> [TASK DIRECTIONS]:
Can you turn the lines of every item into a numbered list, skipping any blank lines and leaving the pictures out?

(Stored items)
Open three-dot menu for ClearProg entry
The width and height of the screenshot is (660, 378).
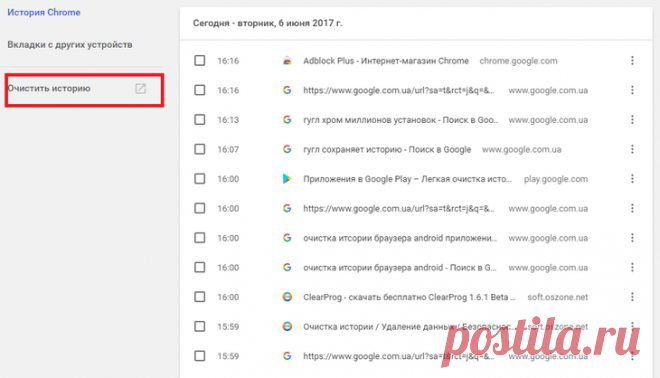point(632,297)
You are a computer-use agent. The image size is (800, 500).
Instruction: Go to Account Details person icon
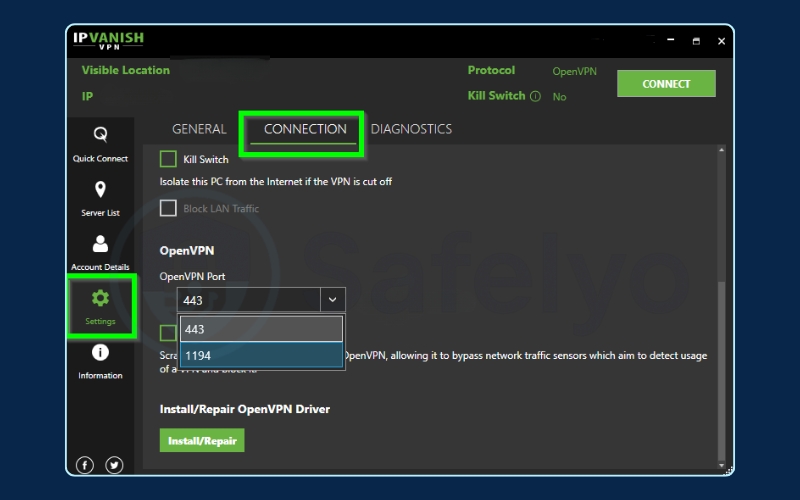(100, 244)
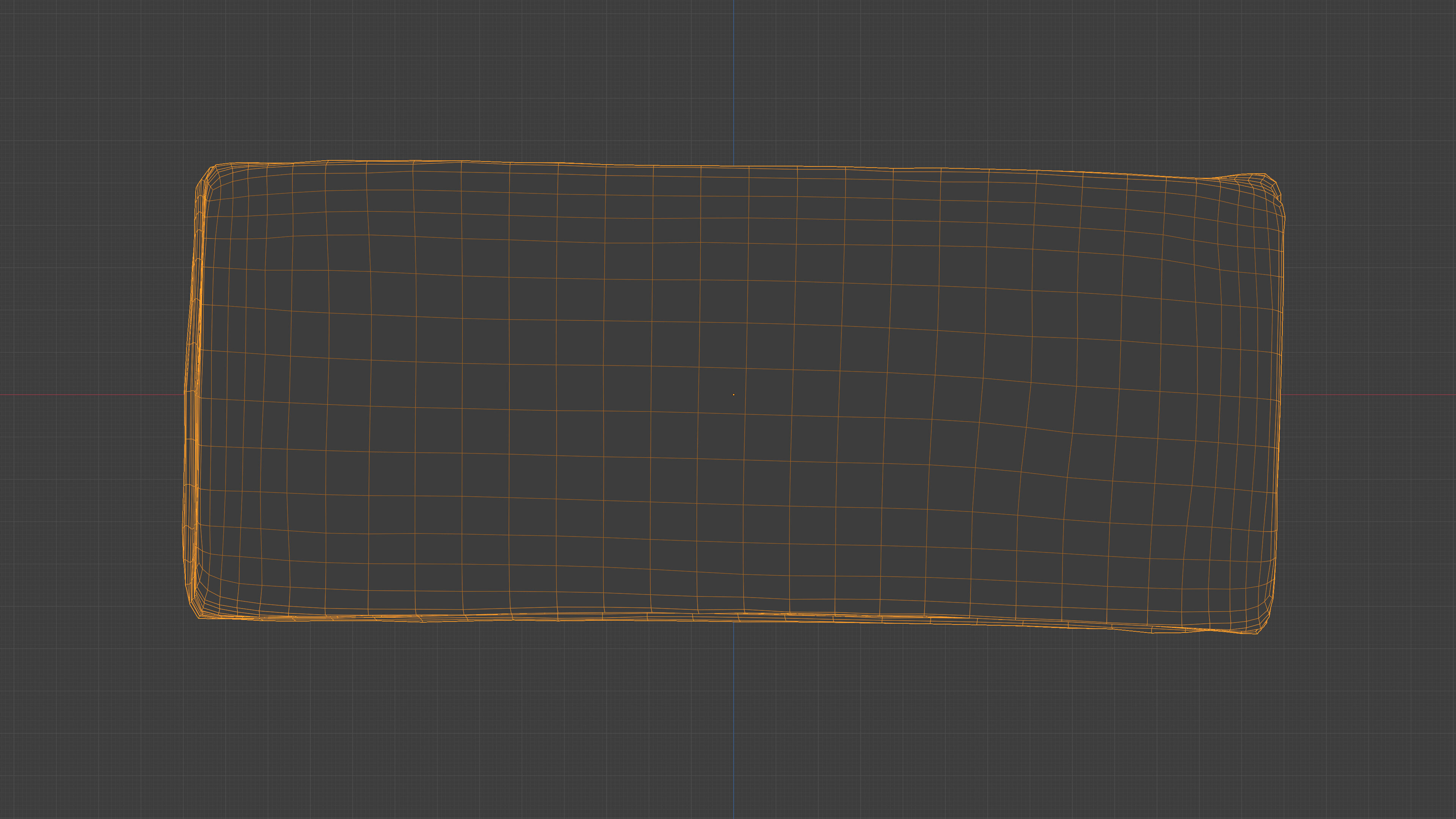Click the object origin dot at mesh center
This screenshot has height=819, width=1456.
point(734,394)
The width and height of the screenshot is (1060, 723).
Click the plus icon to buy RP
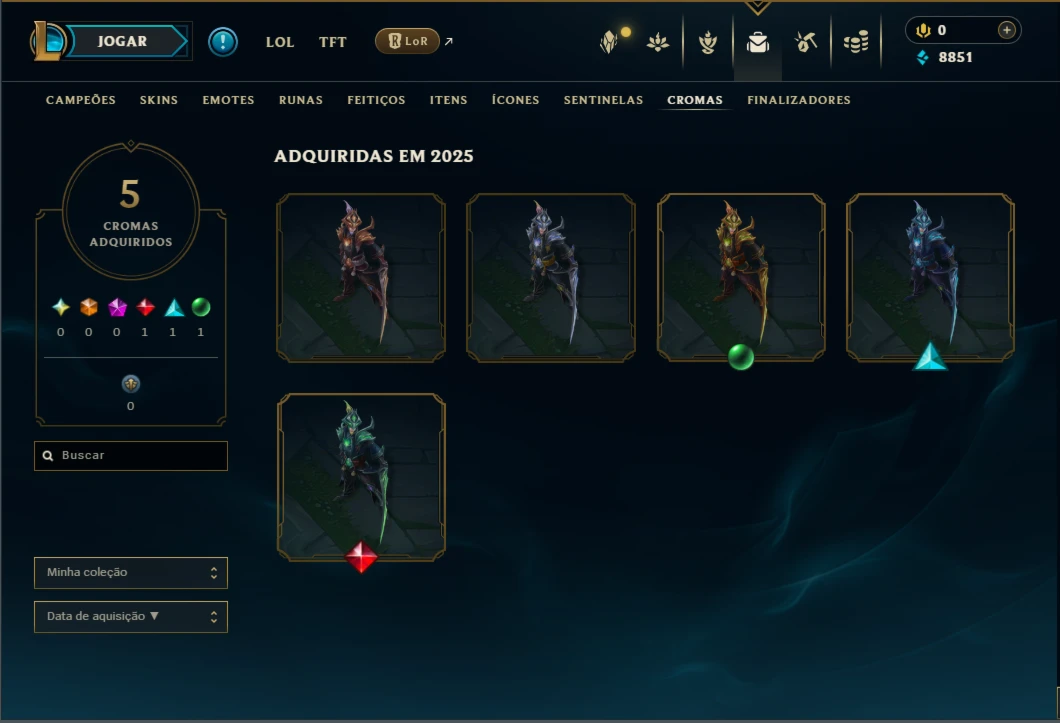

> [TASK RESPONSE]:
1. Open three-dot menu for ClearProg entry
2. The width and height of the screenshot is (660, 378).
3. point(632,297)
4. You are a computer-use agent. The image size is (800, 500).
5. Instruction: Go to Account Details person icon
6. (100, 244)
7. Click the object origin dot at mesh center
8. This screenshot has height=819, width=1456.
9. point(734,394)
10. The width and height of the screenshot is (1060, 723).
11. Click the plus icon to buy RP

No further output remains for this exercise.